Sur le plan agricole, les proches de Idrissa Seck se disent convaincus que « la promesse d’autosuffisance en riz, en 2017, ne sera finalement plus tenue et a été différée jusqu’en 2019, la production arachidière de cette année a atteint plus d’un million de tonnes mais souffre d’un problème de commercialisation, l’Etat n’a pas les moyens de tout acheter, l’exportation vers la Chine est ré- duite car ce pays a connu une surproduction d’arachide cette année, et, par conséquent, la loi sur la taxe à l’exportation devient un goulot d’étranglement ».(Ndlr, lors du dernier Conseil des ministres, cette taxe à l’exportation sur l’arachide a été suspendue).

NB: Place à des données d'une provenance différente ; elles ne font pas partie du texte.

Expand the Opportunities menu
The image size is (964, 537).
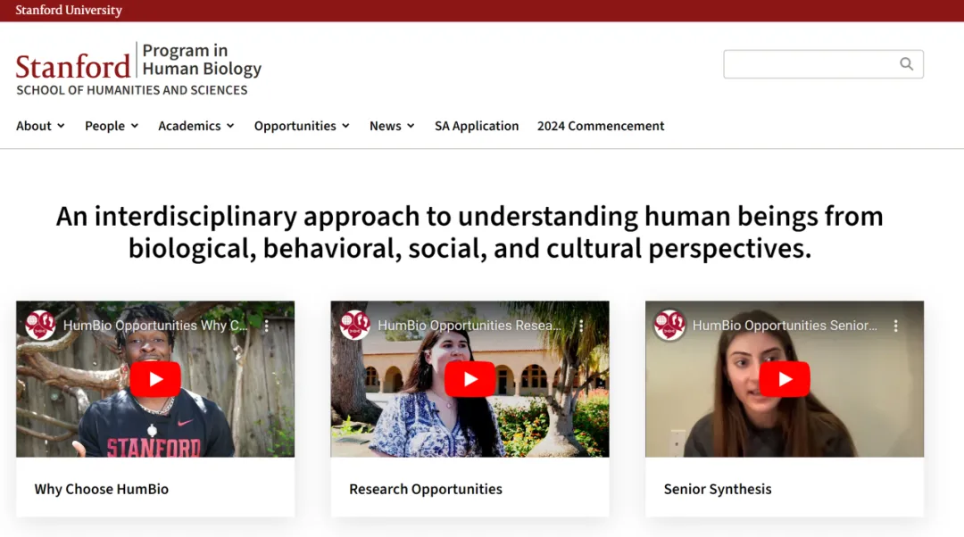point(302,126)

Dans le domaine de l’emploi, Magatte Diaw et ses « frères » et « sœurs » indiquent que, malgré une croissance de 7% et une émergence tant chantée, les derniers chiffres du mois de juillet ont révélé un taux chômage de 22, 5%, soit une hausse de 12, 5% par rapport aux précédents. C’est là, soulignent ils, que réside la pertinence de la remarque du professeur Ibrahima Sène qui édifie plus d’un sur la manipulation dont sont victimes les Sénégalais.et de citer le dit Pr Sène : « les estimations démontrent qu’ avec un point de pourcentage (1 %) de croissance du PIB, l’emploi global ne progresse que de 0,3 % entre 1999 et 2003, soit une baisse de 0,38 point par rapport à la période 1995 et 1999. Donc, l’augmentation de la croissance a coïncidé avec une baisse relative des emplois ».

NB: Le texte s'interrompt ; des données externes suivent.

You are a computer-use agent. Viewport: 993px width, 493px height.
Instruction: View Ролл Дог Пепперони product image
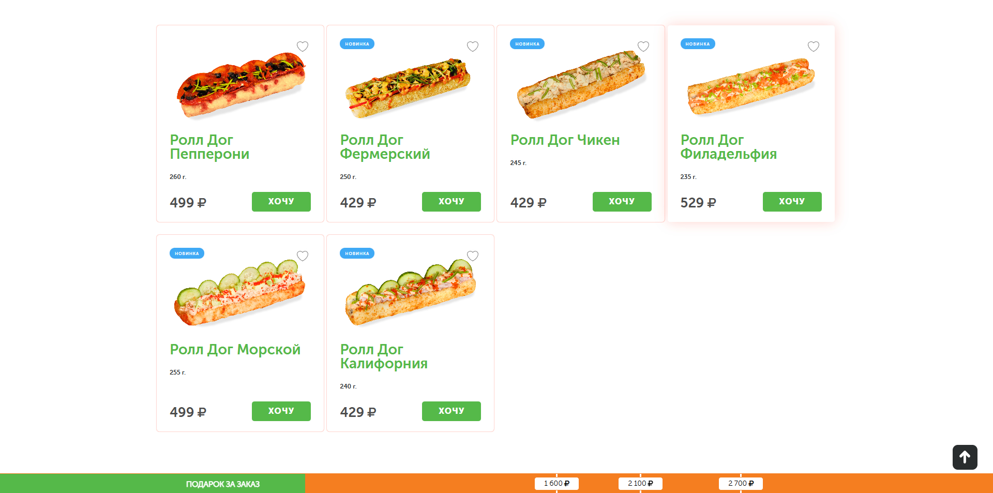[x=240, y=84]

Plus grave encore, « la situation de la jeunesse confrontée au défi du chômage est plus alarmante », soutiennent les jeunesses rewmistes. a les en croire, « en 2013, le recensement général de la population RGPHAE a révélé que 59,7 % des chômeurs ont entre 18 et 35 ans et en 2017, l’Enquête Nationale sur l’emploi au Sénégal (ENES/ANSD) a révélé que les jeunes de 18 à 35 ans constituent désormais 63% des chômeurs ».et de prévenir : « une jeunesse désorientée est une bombe sociale, pour preuve, nous sommes tous témoins d’une insécurité galopante, d’un banditisme grandissant, et si on se réfère à l’enquête sur la population carcérale, 56,9% des prisonniers sont jeunes et âgés de 13 à 35ans. Ce qui confirme que la jeunesse est en détresse ».Voilà « le saupoudrage auquel le président Idrissa Seck fait référence », indiquent les jeunes camarades du président du conseil régional de Thiès à l’attention de « ceux-là qui vivent sous l’opulence de l’émergence et sont en décalage avec la réalité ».

Au président Macky Sall, qu’ils invitent à « se ressaisir » et à faire, en cette fin d’année, un « discours humble de pardon au peuple sénégalais », les proches collaborateurs de l’ancien premier ministre recommanderaient de méditer sur ces « sages mots » de l’ancien premier ministre français Dominique de Villepin : « C’est ainsi que la Révolution puis la République se sont détournées de leur essence au profit de “ ‘’l’éternel retour “ de la courtisanerie avec son cortège de complots et de cabales ».